Violations of the 2% limitation may be most likely for smaller issuances.
Oswald said the 2% limitation might be met at the closing, but a few weeks later the issuer may get another bill and pay it, resulting an unintended error.
Notices of defeasance are required to be filed with the IRS.
For instance, a university might have issued tax-exempt bonds to pay for construction of multiple buildings, but years later decide to sell one of
them and defease the bonds by taking them off the market.
Oswald speculated that the IRS will review those filings to determine whether the conditions were met and double check the math.
As for public safety bonds, Tsilas said she interprets that compliance area as focusing on “the jail facilities and they have been auditing those for a couple of year now.”

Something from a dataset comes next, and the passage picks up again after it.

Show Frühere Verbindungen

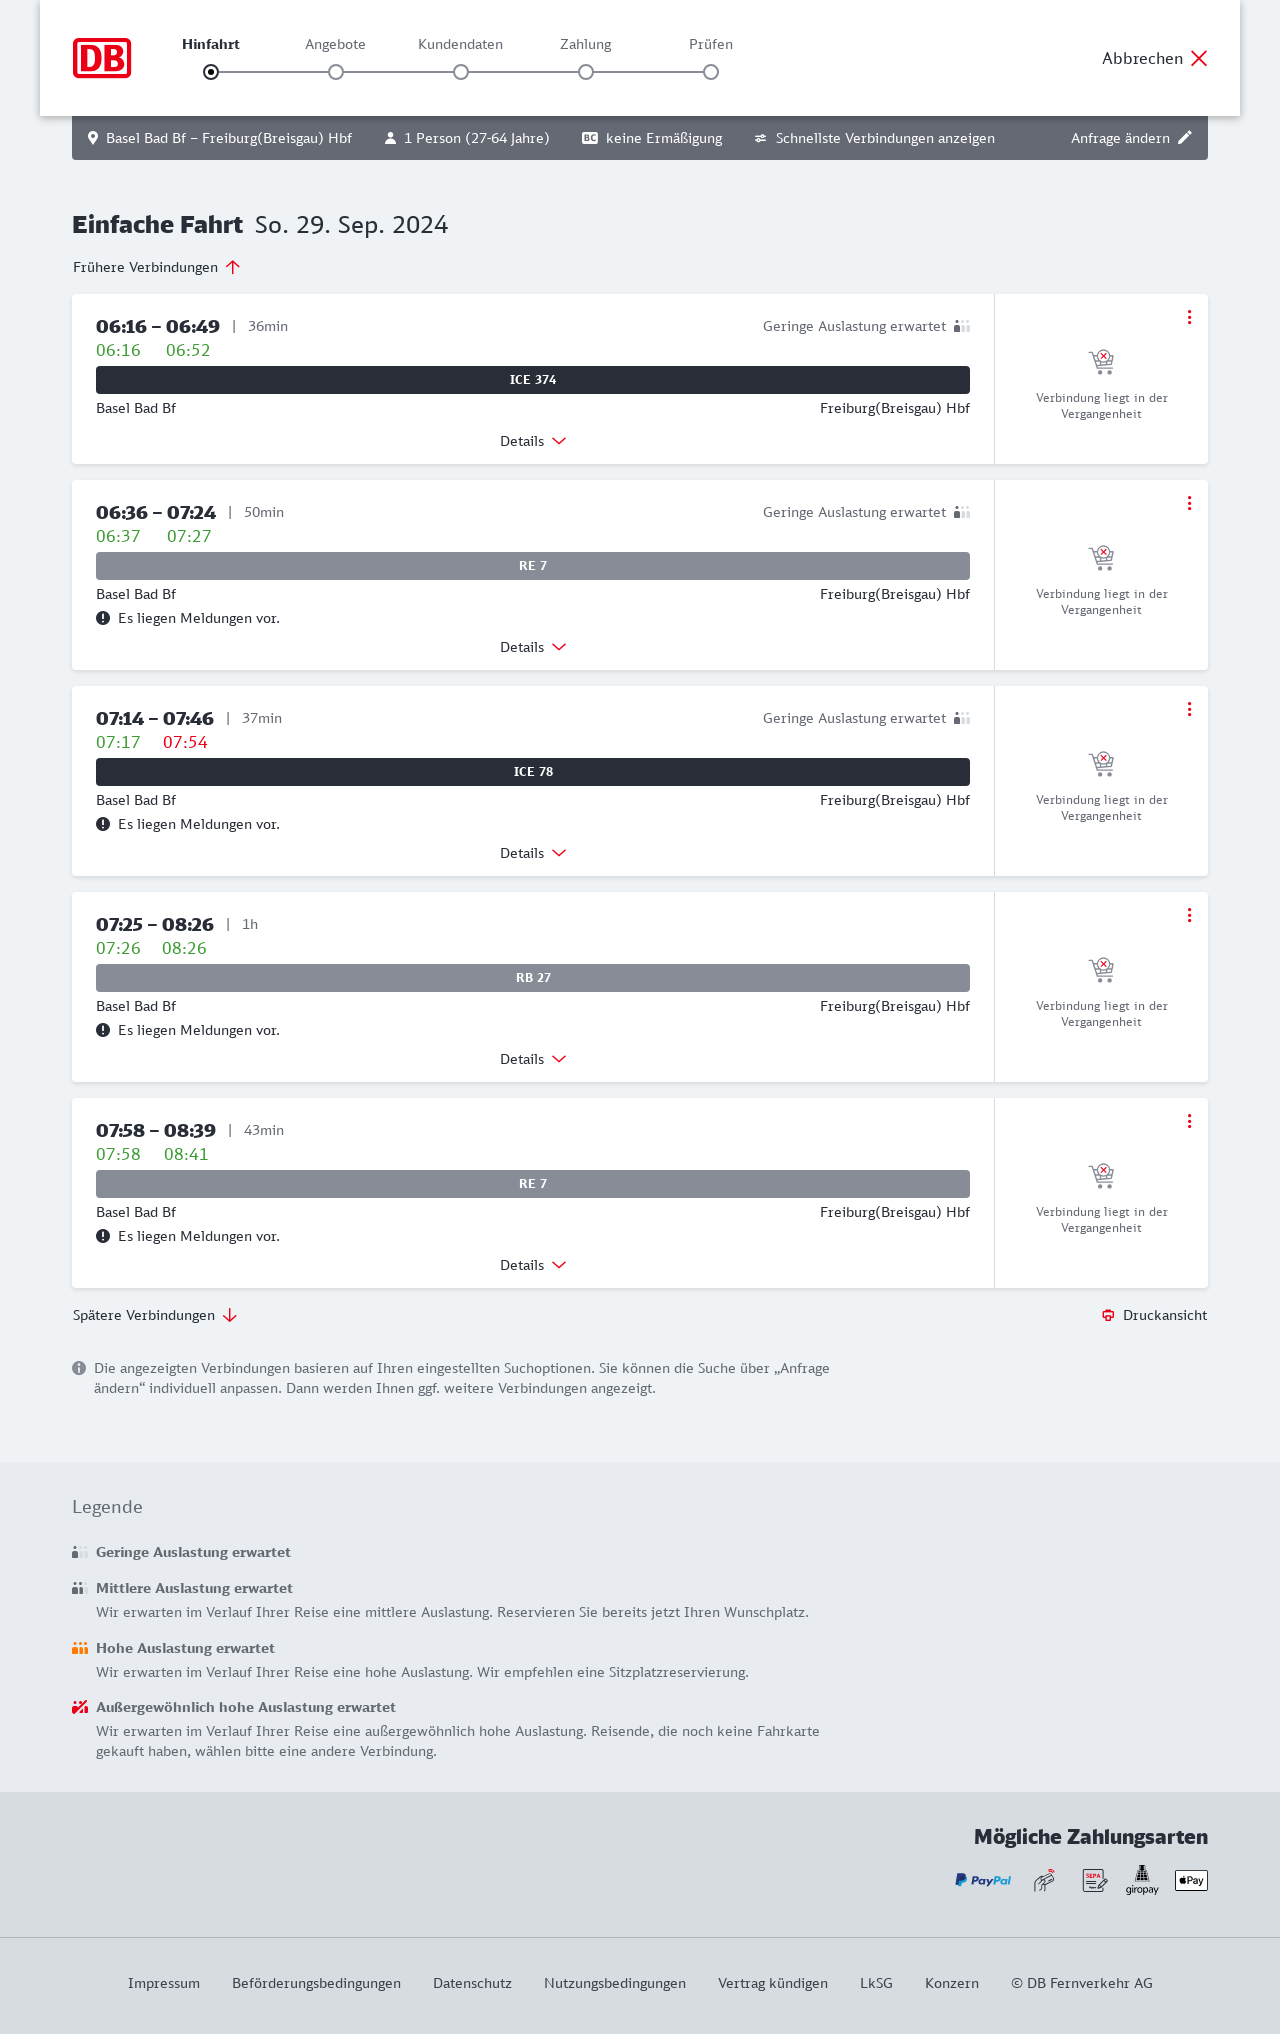[x=157, y=267]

The Bond Buyer has reported on several audits where tax-exempt bonds issued for jails and detention facilities have been determined to be taxable because of an excess private use of the facility. Often it has involved contracts issuers or borrowers have with the U.S. Marshals Service or U.S. Immigration and Customs Enforcement to house federal prisoners being detained as undocumented immigrants.
“Over the last three years, I would say the IRS has been targeting these jail facilities and The Bond Buyer has reported on them,” Tsilas said. “To me it signifies they don’t intend to let up on these audits.”
Oswald agreed “this is maybe a little more of the same because they found some problems there and are looking more.”
“For people not steeped in this, everyone kind of knows what private business use is,” Oswald said. “When you emphasize that the federal government is treated as private business use, people are often dumbfounded by that, asking, 'How can that be?'”
The choices made by the IRS for its audit priorities have become “even more of a black box” since the service began using a data-driven approach, said Todd Cooper, a partner in the public finance group at Locke Lord who chairs the American Bar Association’s taxation section's tax-exempt financing committee.
“Sometimes the topics they choose can be a bit of a mystery to those of us who don’t have access to the information the IRS has,” Cooper also said. “But they are able to see a bigger picture than any of us in private practice, who only see the transactions with which we are involved and those we hear about in talking to other practitioners and those we hear about at conferences.”
The IRS said last December it expected to close 577 audits in the tax exempt bond office in the fiscal year ending Sept. 30, 2018, down from the 717 in fiscal 2017 but slightly higher than the 570 it concluded in 2016.